### ACTIVITY
Check each line of the entries for "computer" and report the ones that have it.

════════

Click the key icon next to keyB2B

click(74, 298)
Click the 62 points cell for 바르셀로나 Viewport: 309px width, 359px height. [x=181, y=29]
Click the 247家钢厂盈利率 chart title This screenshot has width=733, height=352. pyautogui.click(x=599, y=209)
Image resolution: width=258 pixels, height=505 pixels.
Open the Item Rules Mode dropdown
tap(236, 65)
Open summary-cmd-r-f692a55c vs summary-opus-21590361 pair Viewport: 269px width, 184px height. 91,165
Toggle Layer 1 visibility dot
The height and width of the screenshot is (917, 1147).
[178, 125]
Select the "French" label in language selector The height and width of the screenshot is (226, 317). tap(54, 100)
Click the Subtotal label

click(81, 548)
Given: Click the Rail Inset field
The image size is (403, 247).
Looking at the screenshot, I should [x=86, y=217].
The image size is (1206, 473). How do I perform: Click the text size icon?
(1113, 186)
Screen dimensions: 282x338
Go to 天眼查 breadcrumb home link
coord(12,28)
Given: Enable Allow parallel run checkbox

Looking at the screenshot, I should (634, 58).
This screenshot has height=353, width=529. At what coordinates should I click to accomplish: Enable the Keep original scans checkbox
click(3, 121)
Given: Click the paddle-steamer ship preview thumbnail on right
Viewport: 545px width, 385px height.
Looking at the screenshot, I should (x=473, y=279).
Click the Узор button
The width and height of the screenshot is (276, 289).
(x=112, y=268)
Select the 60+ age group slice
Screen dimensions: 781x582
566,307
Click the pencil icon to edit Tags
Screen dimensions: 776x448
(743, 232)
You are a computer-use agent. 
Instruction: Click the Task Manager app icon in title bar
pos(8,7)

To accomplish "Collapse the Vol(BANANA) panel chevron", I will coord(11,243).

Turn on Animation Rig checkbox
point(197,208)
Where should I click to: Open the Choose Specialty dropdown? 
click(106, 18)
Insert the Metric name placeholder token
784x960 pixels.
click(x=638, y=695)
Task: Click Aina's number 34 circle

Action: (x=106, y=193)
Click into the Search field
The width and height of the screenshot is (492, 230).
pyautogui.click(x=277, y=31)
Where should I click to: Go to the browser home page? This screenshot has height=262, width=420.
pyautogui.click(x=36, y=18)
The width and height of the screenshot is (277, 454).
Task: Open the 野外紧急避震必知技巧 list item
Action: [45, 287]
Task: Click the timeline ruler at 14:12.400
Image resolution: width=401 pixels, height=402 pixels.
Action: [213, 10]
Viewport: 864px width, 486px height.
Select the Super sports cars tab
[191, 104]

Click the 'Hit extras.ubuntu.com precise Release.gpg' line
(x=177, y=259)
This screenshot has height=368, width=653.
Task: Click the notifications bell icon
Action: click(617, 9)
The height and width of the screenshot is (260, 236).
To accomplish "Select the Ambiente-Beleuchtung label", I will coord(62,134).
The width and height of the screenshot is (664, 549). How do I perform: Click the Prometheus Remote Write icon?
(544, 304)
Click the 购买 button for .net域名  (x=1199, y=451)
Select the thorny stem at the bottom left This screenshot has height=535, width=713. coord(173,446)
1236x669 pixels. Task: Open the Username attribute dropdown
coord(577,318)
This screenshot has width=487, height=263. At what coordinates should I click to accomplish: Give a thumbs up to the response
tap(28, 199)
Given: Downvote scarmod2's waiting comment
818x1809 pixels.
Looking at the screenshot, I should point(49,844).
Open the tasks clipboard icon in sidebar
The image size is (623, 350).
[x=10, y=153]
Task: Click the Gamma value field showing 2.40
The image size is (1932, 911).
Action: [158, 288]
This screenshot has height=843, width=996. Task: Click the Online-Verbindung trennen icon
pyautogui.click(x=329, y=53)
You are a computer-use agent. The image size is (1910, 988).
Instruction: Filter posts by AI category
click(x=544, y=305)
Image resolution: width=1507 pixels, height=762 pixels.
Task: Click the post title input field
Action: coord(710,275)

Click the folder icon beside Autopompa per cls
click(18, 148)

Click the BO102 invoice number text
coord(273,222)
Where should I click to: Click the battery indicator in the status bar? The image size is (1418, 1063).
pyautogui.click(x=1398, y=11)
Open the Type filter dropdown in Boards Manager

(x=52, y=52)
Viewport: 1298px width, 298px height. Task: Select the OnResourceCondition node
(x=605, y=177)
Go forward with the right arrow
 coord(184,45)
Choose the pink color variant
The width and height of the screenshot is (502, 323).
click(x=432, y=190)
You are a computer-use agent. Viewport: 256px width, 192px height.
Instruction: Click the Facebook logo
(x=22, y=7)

════════

### PROBLEM SOLUTION
You are a computer-use agent. 
You are a computer-use agent. The image size is (1910, 988).
You are a computer-use agent. Viewport: 256px width, 192px height.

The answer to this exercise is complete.